Pubblicato poco meno di due mesi fa, l’ultimo lavoro di Gragnaniello continua a risuonare nella mente di chi l’ha ascoltato. Oggi, risuona anche tra le righe che leggerete.
Ora che il clima è caldo, ora che il sole torna a colorare ciò che di bello c’è da vedere, si delinea finalmente il momento giusto per le note di quest’album, Lo chiamavano vient’ ‘e terra, che necessitavano dello sfondo adatto per esprimere davvero tutto ciò che hanno da dire.
L’opera di Gragnaniello è così: rustica e di core, a tratti spontanea pur nella sua estrema attenzione alla tecnica; è in questo modo, difatti, che un artista collaudato – che sa di esser parte di storia, ormai – dimostra il proprio talento e la sua pregevole fattura. I suoni con cui l’album ci avvolge, dunque, non sono troppo distanti – concettualmente – da un prodotto d’artigianato assai ricco di dettaglio, ove ancora risulta possibile scorgere ogni processo di lavorazione.
L’artista napoletano, infatti, ha principalmente optato per un sound decisamente caro alle sue passate produzioni, puntando più ad un’opera di conservazione di antichi sapori, vecchie e care atmosfere, che ad un vero e proprio processo di innovazione.
Diciamo che, se volessimo leggere quest’album negli intenti, potremmo dire che Gragnaniello vuole sapientemente insegnarci che la vecchia scuola, quella di un popolo dalla lunga storia, non muore mai.

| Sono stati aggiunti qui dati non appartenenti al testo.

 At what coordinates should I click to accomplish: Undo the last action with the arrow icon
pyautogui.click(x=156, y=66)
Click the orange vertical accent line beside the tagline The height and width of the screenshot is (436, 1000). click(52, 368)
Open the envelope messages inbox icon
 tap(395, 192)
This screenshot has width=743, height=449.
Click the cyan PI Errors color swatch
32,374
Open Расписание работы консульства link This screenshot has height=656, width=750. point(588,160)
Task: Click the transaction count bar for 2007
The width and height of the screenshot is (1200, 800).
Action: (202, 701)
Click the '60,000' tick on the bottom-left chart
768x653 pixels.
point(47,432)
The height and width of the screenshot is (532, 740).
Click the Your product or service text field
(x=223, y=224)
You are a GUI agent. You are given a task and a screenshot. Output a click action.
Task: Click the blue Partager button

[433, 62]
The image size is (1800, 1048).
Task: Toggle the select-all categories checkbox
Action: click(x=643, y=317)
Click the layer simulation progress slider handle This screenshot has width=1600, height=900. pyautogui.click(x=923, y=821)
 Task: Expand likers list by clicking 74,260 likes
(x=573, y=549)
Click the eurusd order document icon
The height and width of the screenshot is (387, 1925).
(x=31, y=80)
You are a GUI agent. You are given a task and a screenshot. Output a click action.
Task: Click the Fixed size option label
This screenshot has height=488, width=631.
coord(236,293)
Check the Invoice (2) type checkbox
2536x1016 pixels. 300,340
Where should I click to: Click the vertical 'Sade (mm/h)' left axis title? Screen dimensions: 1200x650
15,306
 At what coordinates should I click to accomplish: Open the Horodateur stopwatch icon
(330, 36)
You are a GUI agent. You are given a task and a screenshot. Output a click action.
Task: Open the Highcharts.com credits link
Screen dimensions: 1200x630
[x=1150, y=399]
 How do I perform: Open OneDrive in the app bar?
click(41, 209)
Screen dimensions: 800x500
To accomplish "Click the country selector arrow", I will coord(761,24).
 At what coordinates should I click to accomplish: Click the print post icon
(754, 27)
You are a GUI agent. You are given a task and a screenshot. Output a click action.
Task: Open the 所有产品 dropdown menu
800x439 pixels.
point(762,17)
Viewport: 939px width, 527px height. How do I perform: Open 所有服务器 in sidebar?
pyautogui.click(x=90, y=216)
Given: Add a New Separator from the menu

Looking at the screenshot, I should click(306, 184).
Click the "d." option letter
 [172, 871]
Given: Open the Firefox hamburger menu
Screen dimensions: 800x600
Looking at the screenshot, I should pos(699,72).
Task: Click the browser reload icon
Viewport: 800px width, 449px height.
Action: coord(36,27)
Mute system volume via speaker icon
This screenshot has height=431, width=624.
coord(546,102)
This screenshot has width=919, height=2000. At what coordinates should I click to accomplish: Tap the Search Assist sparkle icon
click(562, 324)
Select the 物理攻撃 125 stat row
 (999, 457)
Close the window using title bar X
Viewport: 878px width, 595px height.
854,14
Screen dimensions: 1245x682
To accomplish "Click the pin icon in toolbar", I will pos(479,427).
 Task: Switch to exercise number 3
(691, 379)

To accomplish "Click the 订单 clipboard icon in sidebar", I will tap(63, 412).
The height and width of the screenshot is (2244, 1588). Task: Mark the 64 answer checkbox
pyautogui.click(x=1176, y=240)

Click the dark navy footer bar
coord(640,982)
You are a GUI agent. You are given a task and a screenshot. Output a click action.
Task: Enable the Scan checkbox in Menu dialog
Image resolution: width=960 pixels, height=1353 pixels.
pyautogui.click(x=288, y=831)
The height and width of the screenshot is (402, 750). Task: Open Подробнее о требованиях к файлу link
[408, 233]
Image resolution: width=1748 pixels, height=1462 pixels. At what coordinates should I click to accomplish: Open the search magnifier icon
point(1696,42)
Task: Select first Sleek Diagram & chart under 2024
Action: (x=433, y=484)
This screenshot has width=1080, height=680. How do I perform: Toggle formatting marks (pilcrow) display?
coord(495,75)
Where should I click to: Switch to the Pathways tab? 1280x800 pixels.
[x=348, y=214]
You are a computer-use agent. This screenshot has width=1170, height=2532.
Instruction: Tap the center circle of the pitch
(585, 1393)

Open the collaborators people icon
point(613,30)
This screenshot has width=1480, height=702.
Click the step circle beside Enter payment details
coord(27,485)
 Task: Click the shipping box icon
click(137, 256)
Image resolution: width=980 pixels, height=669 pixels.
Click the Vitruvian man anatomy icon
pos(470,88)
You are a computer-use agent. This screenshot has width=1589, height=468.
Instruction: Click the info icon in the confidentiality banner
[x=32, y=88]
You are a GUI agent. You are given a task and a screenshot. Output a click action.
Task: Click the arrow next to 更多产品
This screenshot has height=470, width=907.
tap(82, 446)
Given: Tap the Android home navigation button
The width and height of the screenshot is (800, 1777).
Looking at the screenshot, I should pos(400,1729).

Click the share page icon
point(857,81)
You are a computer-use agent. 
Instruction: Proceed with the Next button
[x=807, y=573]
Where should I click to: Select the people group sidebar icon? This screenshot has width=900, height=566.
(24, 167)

Nobile intento, certo, ma questo elemento va inevitabilmente a incidere anche sul pubblico di riferimento, e finisce per restringere il bacino d’utenza: il disco, in soldoni, non è per tutti. Gragnaniello punta anzitutto agli affezionatissimi, sia della sua musica che della propria terra; arriva poi a toccare chi vive l’area campana quotidianamente e con intensità, e poi, solo in ultima istanza, cerca di rientrare nelle corde di chi vuol scoprire per la prima volta un modo di suonare, e di raccontare, ormai stabilito e consolidato.
Gragnaniello, tirando le somme, resta nel suo, e si rende membro attivo di quella valida schiera di artisti che già in altra sede abbiamo definito retroguardia, mostrando ancora una volta il suo talento, la sua trascinante poesia, e la sua voce accattivante che si fa simbolo di una Napoli da scoprire con questo bel sole, coi colori che porta, e con questo rustico calore.